A prominent Wichita developer angered several Wichita City Council members with a recent e-mail that blasted the city’s new tax abatement policy for speculative commercial buildings as “government cronyism.”
Wichita commercial developer Steve Clark, a longtime opponent of public subsidies for private projects, said city policy has forced him to accept economic development incentives to produce competitive projects downtown. He is among the principals seeking a tax-increment financing district and a $1-per-year lease of public property for a West Bank residential project near Second and McLean.
“You may take these thoughts for what they are worth and do with them what you wish, but this type of treatment of those in town with significant risk based investments that are paying substantial property taxes — and I might add year after year whether the property is full OR vacant — will not be soon forgotten,” Clark wrote.
In August, the council approved 10 years of tax abatement for new speculative industrial buildings without specific job creation requirements. The reason for the policy shift is simple, council members said: The city is 0-for-20 in industrial recruitment in 2012, unable to bid projects because of a lack of readily available warehouse space.

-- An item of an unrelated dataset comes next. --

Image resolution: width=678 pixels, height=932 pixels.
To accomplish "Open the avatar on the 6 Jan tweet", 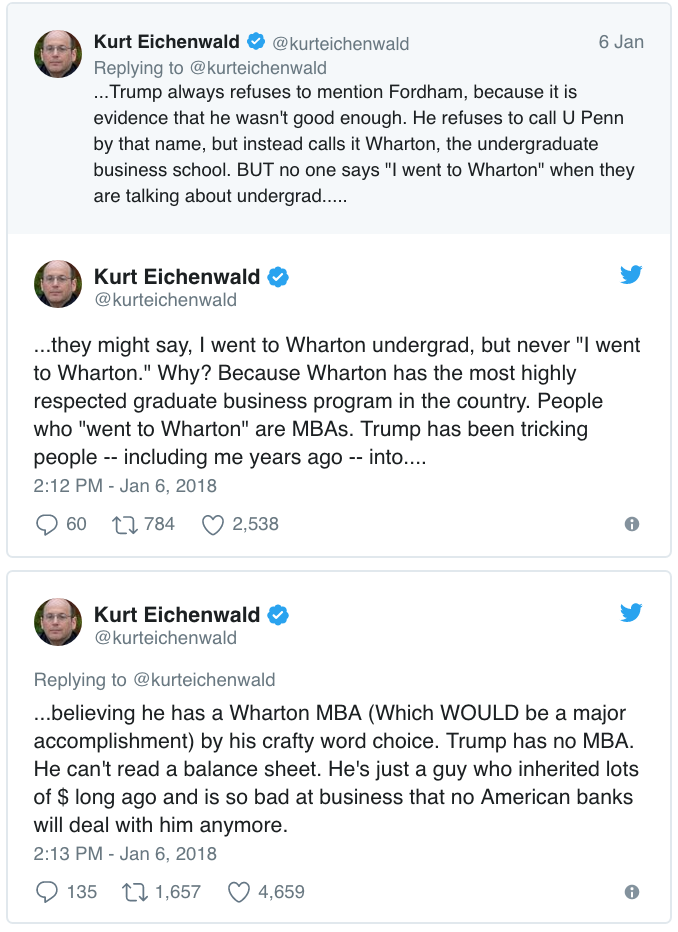I will click(x=58, y=54).
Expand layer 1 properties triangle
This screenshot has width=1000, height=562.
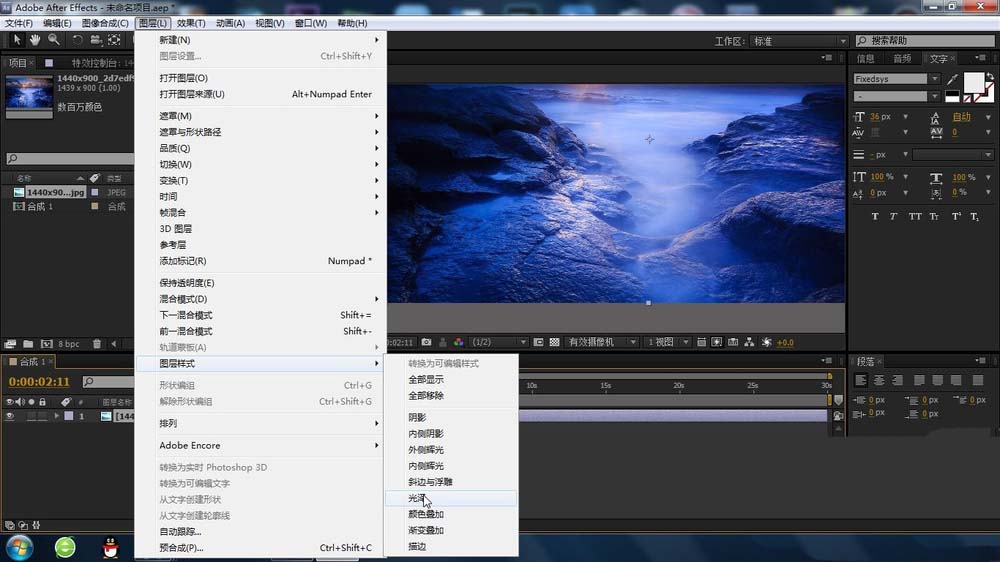57,416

Site selectors aren’t looking for a commitment to build; rather, they’re looking for buildings ready for a business to move in with ceilings as high as 28 feet, council member Pete Meitzner said.
“We’re drastically short of available space to even get into the game with these companies,” he said.

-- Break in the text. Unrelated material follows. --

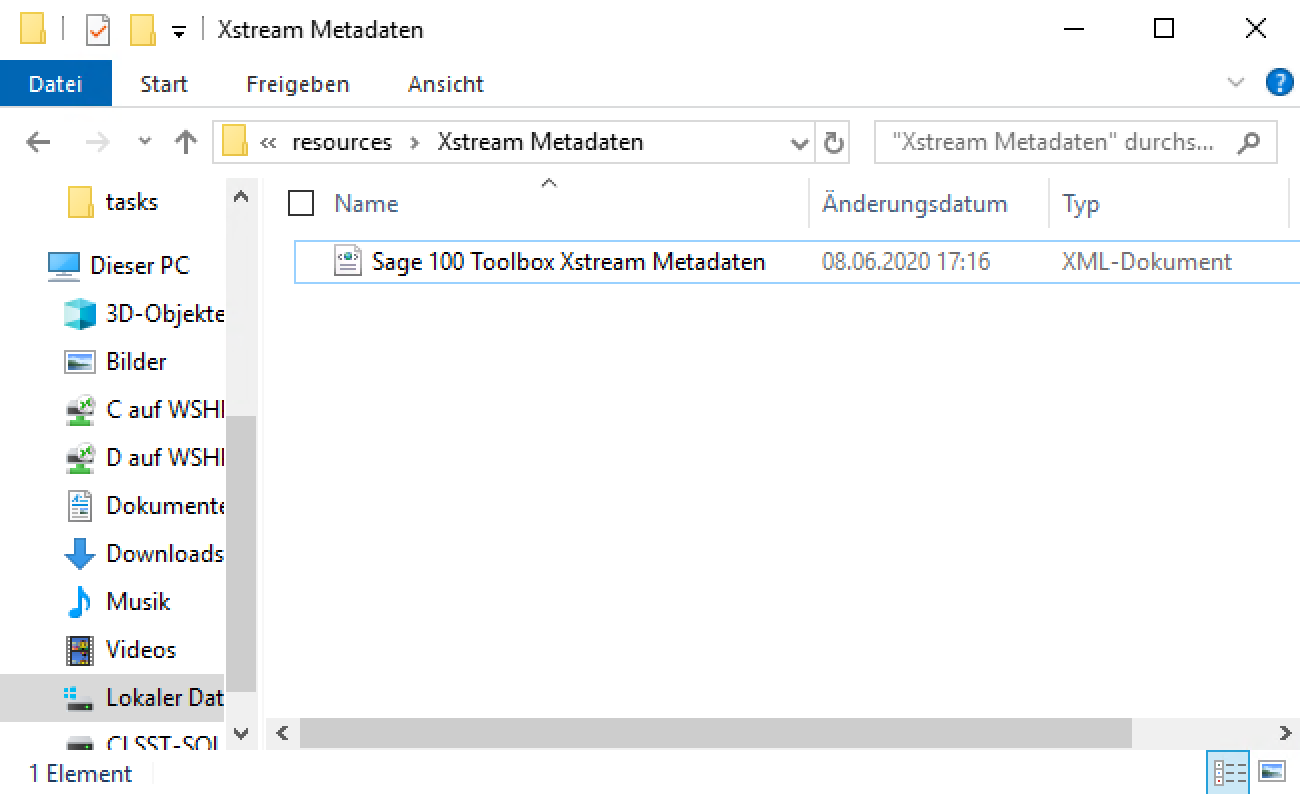
Task: Select Sage 100 Toolbox Xstream Metadaten file
Action: (568, 262)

“We are not competitive,” council member James Clendenin said. “The whole point is to make the city of Wichita competitive. It’s our job to make sure the city is poised for growth in every single area.”
But Clark said the abatements put existing Wichita building owners at an immediate rental disadvantage, building in the equivalent of a $1-per-square-foot subsidy for a $5-per-square-foot lease in a real estate business that has small margins.
In an interview, Clark doubled down on his opposition:
“We think it’s a huge mistake to offer these incentives as they’re doing,” he said. “There’s no way to not distort the market. It’s quite clear we can’t compete with someone who’s getting city incentives ...Once you condition the market to accept these incentives, there’s nothing someone else can do to remain competitive but accept them yourself. Like the things we’re working on with the city, now we have to accept incentives or we’re out of business.”
Clark’s position, and the e-mail, angered a majority of council members, some of whom also pointed to an Aug. 5, 2008, tax abatement and $9 million industrial revenue bond issue approved by the council for Clark and his longtime partner, Johnny Stevens, for Hoover Road LLC, a speculative commercial building project that eventually fell victim to the 2008 economic downturn.
Council members declined to comment on the record about Clark’s comments, since Clark’s downtown project proposals — characterized as a downtown multi-family project on the west bank of the Arkansas River and others — remain the subject of closed sessions with city staff and have not been discussed in open session.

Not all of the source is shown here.